После его визита прошло пару недель. Поздняя осень укрыла поля первым робким снежком, который сметал свирепый ветер. Тёмные тучи застили небо, скрывая от нас солнце.

Дело шло уже к обеду, мы с отцом чистили хлев.

– Надо бы лошадушку нашу к Фёдору свести, – сказал старик, – подковы совсем износились. Заменить требуется.

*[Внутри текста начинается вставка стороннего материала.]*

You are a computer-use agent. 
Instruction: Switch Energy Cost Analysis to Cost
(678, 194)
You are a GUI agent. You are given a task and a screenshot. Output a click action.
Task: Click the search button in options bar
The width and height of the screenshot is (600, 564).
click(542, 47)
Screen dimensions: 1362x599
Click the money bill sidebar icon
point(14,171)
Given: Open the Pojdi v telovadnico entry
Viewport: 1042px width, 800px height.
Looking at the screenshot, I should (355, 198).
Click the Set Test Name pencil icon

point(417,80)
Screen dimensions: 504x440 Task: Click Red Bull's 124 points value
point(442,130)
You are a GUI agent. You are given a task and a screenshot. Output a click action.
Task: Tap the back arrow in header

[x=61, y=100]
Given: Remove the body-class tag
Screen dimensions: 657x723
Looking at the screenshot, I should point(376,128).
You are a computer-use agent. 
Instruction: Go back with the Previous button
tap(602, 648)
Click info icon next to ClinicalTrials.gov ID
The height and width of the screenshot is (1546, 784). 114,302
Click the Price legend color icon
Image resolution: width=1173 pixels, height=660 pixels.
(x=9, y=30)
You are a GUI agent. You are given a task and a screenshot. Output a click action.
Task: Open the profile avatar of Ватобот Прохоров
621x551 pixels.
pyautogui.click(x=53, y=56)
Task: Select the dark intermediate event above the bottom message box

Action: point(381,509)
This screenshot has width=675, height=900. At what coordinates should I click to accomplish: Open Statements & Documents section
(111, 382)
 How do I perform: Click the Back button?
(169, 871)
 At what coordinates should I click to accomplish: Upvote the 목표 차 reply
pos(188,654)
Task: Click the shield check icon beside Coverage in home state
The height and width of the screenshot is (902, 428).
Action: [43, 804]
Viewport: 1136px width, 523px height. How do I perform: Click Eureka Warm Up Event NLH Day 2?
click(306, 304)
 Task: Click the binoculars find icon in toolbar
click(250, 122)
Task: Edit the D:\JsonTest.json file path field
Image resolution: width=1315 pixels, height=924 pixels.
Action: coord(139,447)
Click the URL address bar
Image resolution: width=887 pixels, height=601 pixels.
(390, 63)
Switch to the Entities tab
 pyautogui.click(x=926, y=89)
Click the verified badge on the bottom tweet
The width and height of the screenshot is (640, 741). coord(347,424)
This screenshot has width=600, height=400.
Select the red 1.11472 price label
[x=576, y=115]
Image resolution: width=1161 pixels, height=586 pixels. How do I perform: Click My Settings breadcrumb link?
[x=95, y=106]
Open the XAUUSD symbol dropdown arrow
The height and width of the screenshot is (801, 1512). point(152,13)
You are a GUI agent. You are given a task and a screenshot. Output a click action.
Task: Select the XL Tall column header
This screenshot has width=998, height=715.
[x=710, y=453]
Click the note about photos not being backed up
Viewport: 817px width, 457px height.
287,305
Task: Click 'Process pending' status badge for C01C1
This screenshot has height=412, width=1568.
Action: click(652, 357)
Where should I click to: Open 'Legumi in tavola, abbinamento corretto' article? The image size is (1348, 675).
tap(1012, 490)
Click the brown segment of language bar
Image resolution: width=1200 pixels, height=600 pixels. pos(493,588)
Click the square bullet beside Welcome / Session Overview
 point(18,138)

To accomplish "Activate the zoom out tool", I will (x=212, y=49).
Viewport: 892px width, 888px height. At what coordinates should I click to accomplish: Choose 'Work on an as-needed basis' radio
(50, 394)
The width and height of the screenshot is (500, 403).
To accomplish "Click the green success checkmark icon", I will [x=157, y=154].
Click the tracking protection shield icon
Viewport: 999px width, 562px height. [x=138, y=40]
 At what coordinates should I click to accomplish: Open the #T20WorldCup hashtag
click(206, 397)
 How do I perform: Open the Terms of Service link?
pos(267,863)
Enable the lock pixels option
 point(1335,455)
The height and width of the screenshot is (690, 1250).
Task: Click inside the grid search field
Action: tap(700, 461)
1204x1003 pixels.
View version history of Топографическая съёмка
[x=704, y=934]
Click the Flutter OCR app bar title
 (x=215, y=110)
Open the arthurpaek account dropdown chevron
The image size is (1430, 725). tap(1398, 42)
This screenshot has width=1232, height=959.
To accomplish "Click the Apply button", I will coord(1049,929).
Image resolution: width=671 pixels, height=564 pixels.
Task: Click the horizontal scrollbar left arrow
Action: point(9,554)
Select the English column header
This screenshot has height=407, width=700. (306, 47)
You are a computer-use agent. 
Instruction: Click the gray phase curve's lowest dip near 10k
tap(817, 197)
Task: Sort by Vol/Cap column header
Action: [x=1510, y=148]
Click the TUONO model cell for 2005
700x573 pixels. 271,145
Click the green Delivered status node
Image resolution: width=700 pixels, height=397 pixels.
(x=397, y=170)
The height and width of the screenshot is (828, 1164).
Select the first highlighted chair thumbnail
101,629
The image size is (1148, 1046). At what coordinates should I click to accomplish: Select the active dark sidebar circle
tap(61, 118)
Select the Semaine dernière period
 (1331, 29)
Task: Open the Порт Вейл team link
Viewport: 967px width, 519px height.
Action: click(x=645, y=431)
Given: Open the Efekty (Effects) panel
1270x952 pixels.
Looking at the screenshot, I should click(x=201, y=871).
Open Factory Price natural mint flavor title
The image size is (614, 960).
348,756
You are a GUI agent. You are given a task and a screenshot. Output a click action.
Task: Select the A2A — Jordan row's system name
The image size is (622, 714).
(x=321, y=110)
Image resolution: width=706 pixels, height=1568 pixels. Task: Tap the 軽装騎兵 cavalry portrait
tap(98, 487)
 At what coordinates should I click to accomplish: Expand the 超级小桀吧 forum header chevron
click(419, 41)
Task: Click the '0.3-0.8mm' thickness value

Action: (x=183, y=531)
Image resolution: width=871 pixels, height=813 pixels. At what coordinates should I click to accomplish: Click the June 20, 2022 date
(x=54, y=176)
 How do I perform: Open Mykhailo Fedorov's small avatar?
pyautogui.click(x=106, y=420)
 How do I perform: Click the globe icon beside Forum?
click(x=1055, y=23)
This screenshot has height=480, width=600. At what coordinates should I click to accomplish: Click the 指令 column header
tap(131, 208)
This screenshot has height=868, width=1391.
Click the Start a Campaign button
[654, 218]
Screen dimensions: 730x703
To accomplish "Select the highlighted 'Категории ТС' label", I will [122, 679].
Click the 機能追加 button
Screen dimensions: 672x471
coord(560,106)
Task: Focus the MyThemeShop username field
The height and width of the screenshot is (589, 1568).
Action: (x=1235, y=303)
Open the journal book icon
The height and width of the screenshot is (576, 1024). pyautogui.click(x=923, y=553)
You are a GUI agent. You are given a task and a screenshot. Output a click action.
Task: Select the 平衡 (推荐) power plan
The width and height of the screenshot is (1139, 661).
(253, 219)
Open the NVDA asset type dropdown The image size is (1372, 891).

– Так, чего откладывать, давай схожу, договорюсь.

– Ступай, мы тут с мальчишками закончим, – махнул отец.

Открыв калитку, я застыл на месте. К дому подъезжало несколько всадников в военной форме.

– Бугаев Егор? – спросил один из них спешившись.

– Он самый, – кивнул я, – а вы?

– Пройдёмте, – не представившись, военный подал знак остальным, и мужчины, не обращая внимания, на рассвирепевшего Алтая, что рвал цепь, хозяйской поступью прошли в дом.

Даша, месившая тесто, застыла, дети шмыгнули на печь. Забежал испуганный отец.

– В чём дело, потрудитесь объяснить, – заслонил я дорогу вошедшим.

– Молчать, – коротко бросил их главный, – нам сообщили, что вы незаконно наживаетесь на простых крестьянах, копаете и чистите колодцы, требуя взамен деньги и золото.

– А мы-то, по-вашему, кто? – развёл руками отец. – Те же крестьяне и есть. Сеем, пашем, всё, как у людей.

Командир отряда, грузный мужик с красным носом, презрительно глянул на старика:

– Запел «кулак», когда хвост прижали. Обыскать дом.

Трое, только и ждали команды, сорвались, точно цепные псы, обшаривая каждый уголок, выкидывая вещи из шкафа, роясь по сундукам.

Командир потребовал документы, получив желаемое, достал все мои «метрики», как называл их отец.

– Собирайтесь, отправитесь с нами.

– Но ведь всё это ложь? – удивился я, – никакого золота вы не отыщете, хоть всё переройте.

– Перероем, если надо будет, – жёстко бросил мужик, – вам полчаса на сборы.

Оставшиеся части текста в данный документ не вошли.